■ EXERCISE DETAILS: An exact transcription is needed, starting at the line containing "Screen dimensions: 656x518" and running through the last line of the records, with every picture left out.

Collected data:
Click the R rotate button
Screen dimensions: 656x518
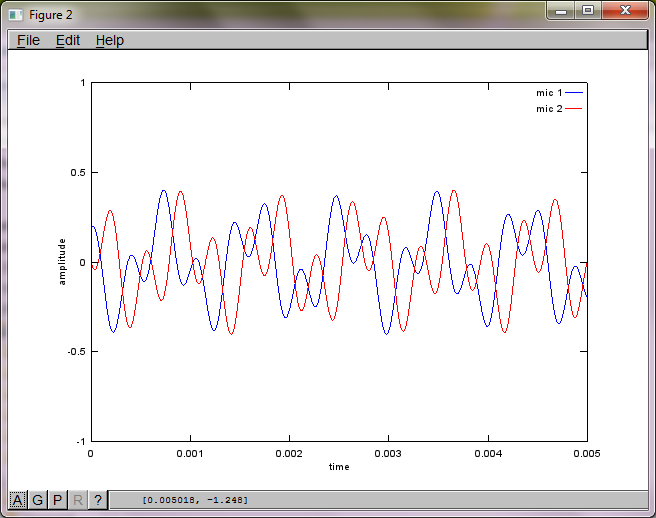coord(78,499)
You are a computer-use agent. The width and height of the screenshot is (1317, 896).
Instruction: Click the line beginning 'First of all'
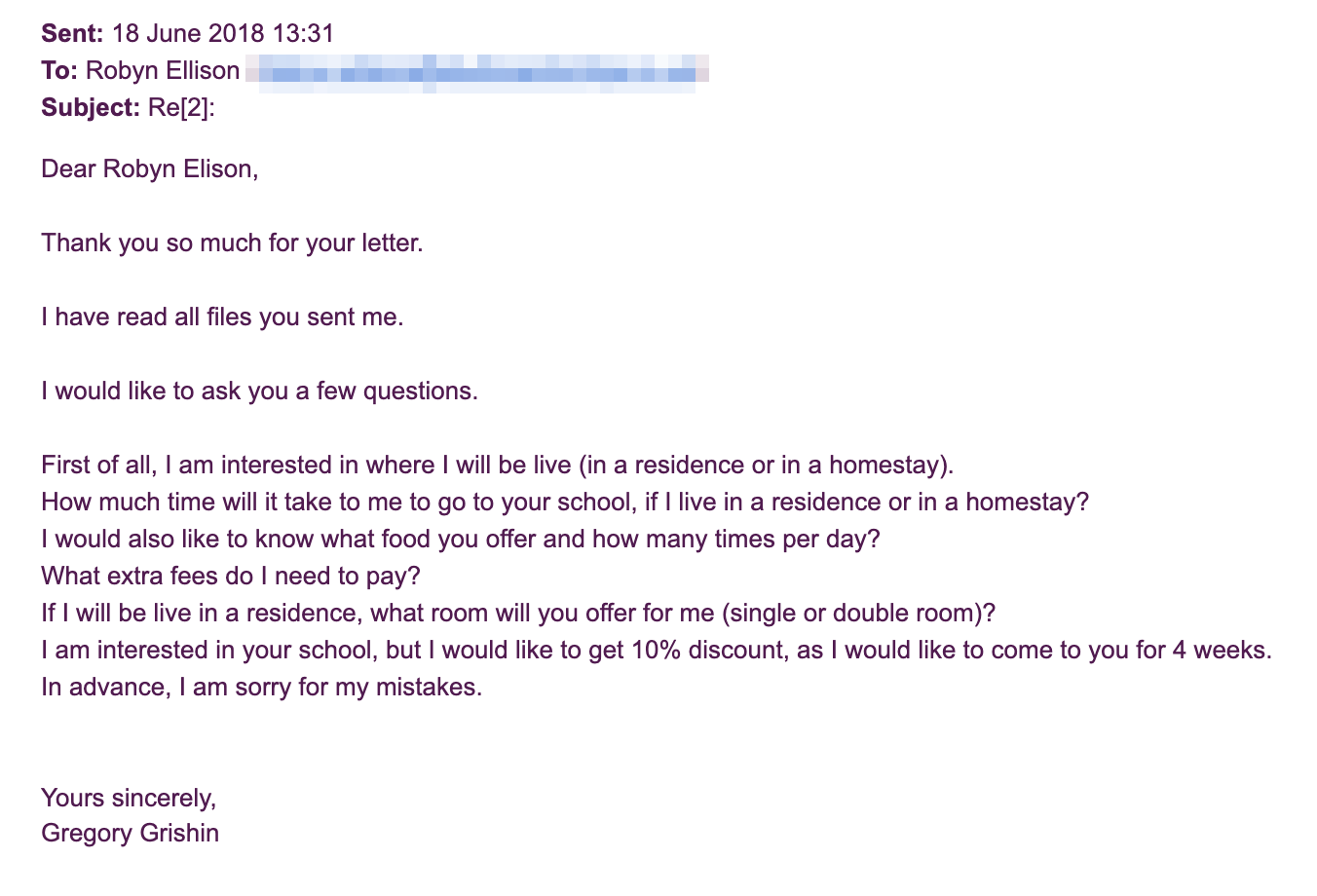[x=497, y=465]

■ RESPONSE BOX:
Screen dimensions: 656x518
coord(78,499)
You are a computer-use agent. The width and height of the screenshot is (1317, 896).
Instruction: Click the line beginning 'First of all'
[x=497, y=465]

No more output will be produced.